Ses parents étaient la royauté d’Hollywood. Le père Ralph Nelson a réalisé le film Lilies of the Field en 1963, qui a permis à Sidney Poitier de remporter le premier Oscar du meilleur acteur. Sa mère était l’actrice Celeste Holm, qui a été nommée pour sa performance dans le film All About Eve en 1950.
Titulaire d’une licence en philosophie du Swarthmore College, une petite école d’arts libéraux de Pennsylvanie fondée par des Quakers, Nelson a entamé en 1959 des études supérieures en sociologie à l’université de Chicago. Il passe ensuite à Harvard, où il obtient sa maîtrise en 1962. C’est à Harvard qu’il a commencé à travailler sur un « système d’écriture » qui permettrait aux gens de stocker ce qu’ils ont écrit, de le modifier et de l’imprimer. Son concept comprenait la possibilité de voir les modifications dans un format côte à côte qui permettrait également de conserver le train des changements. Au fur et à mesure que le projet Xanadu évoluait à travers les décennies d’efforts infructueux pour produire un logiciel utile et commercial, des indices de ce qui pourrait être en magasin étaient évidents, mais n’ont jamais été rendus exploitables…
Nelson a utilisé le terme « hypertexte » dans plusieurs articles qu’il a publiés en 1965. Bien que le code de Xanadu n’ait jamais pu être écrit pour réaliser ce rêve, la recherche s’est poursuivie pour trouver un moyen viable de relier utilement des textes non séquentiels.
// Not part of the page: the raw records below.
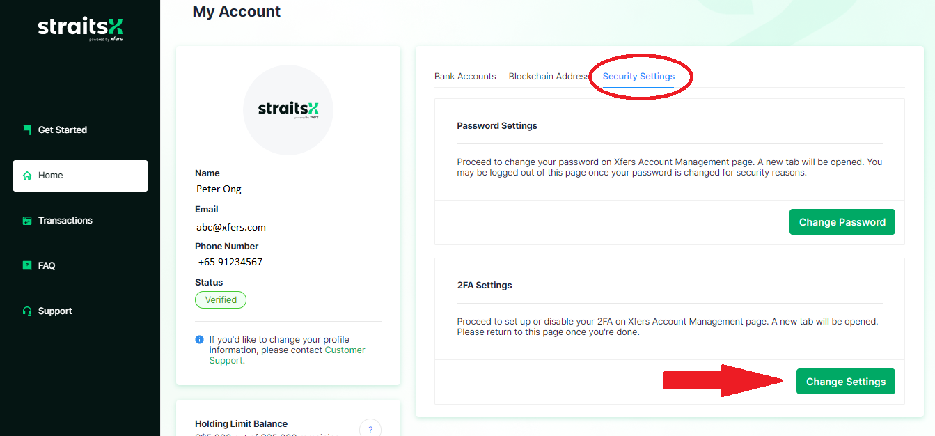Click the Support headset icon
935x436 pixels.
tap(27, 311)
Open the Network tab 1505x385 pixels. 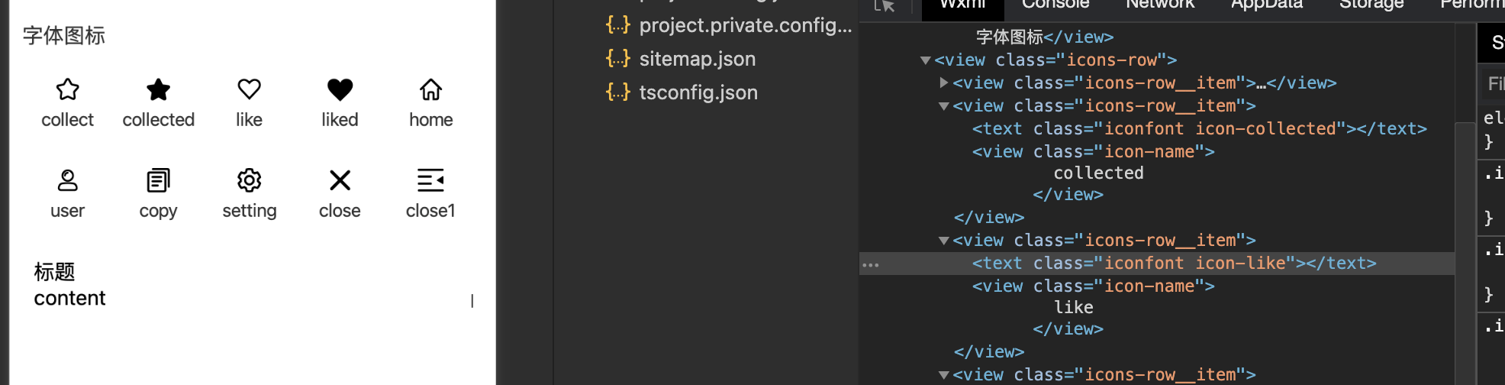pos(1160,5)
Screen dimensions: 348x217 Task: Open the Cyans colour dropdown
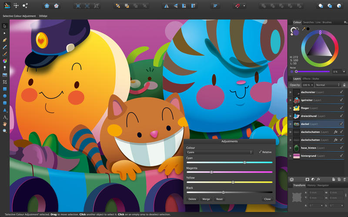point(220,152)
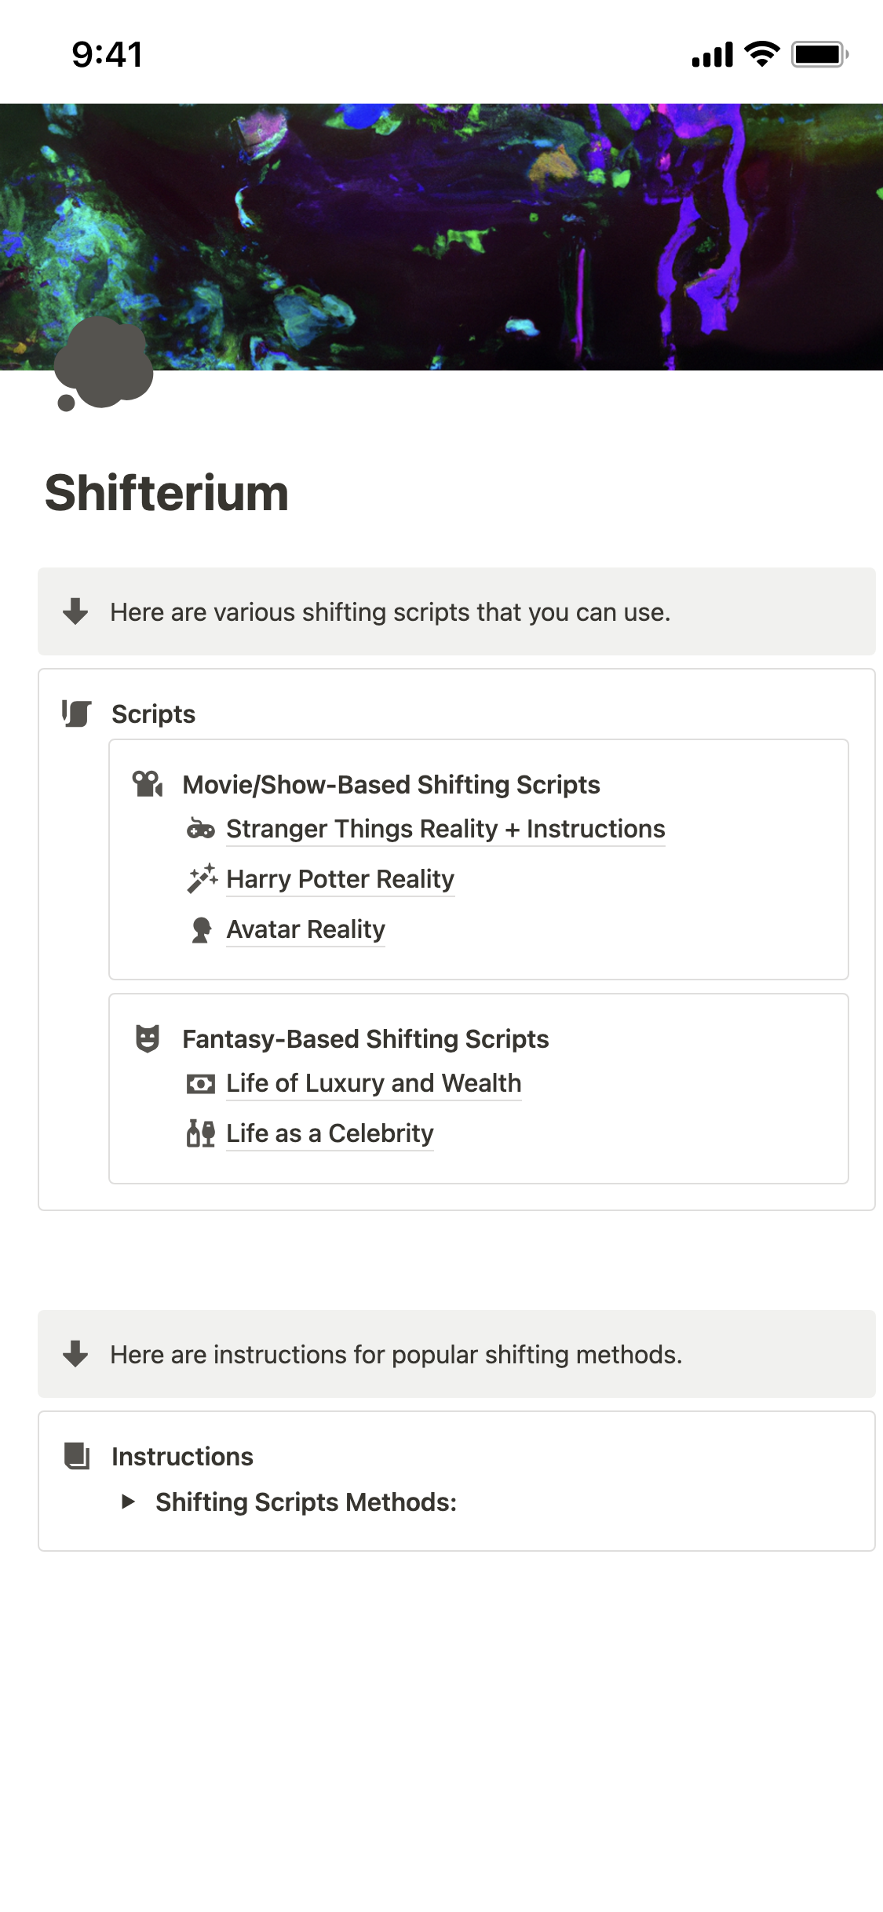Open Stranger Things Reality + Instructions page
883x1912 pixels.
(x=446, y=829)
Nelson a publié ses idées dans un article soumis à l’Association for Computing Machinery en 1965. Il les a développés dans ses livres Computer Lib/Dream Machines (1974) et Literary Machines (1981).
Dans les années 1950 et 1960, l’utilité envisagée dans la prospective et les réflexions de Bush et Nelson était encore loin, compte tenu de l’état du développement informatique de l’époque. C’était l’ère du « gros fer », comme on appelait les ordinateurs centraux d’IBM et autres. Malgré leur puissance et leur envergure croissantes, ils ne parvenaient pas encore à intégrer facilement les images au texte, et encore moins à les coupler au son et à la vidéo. Tout en continuant à se développer, la vitesse et la puissance de traitement des unités centrales de Big Iron n’en étaient qu’à leurs débuts. Du côté du stockage. Les dispositifs de mémoire à tambour magnétique étaient arrivés sur le marché en 1950. Ils fonctionnaient en stockant des informations sur l’extérieur d’un cylindre rotatif recouvert d’un matériau ferromagnétique. Ce dernier était entouré de têtes de lecture et d’écriture qui restaient dans une position fixe.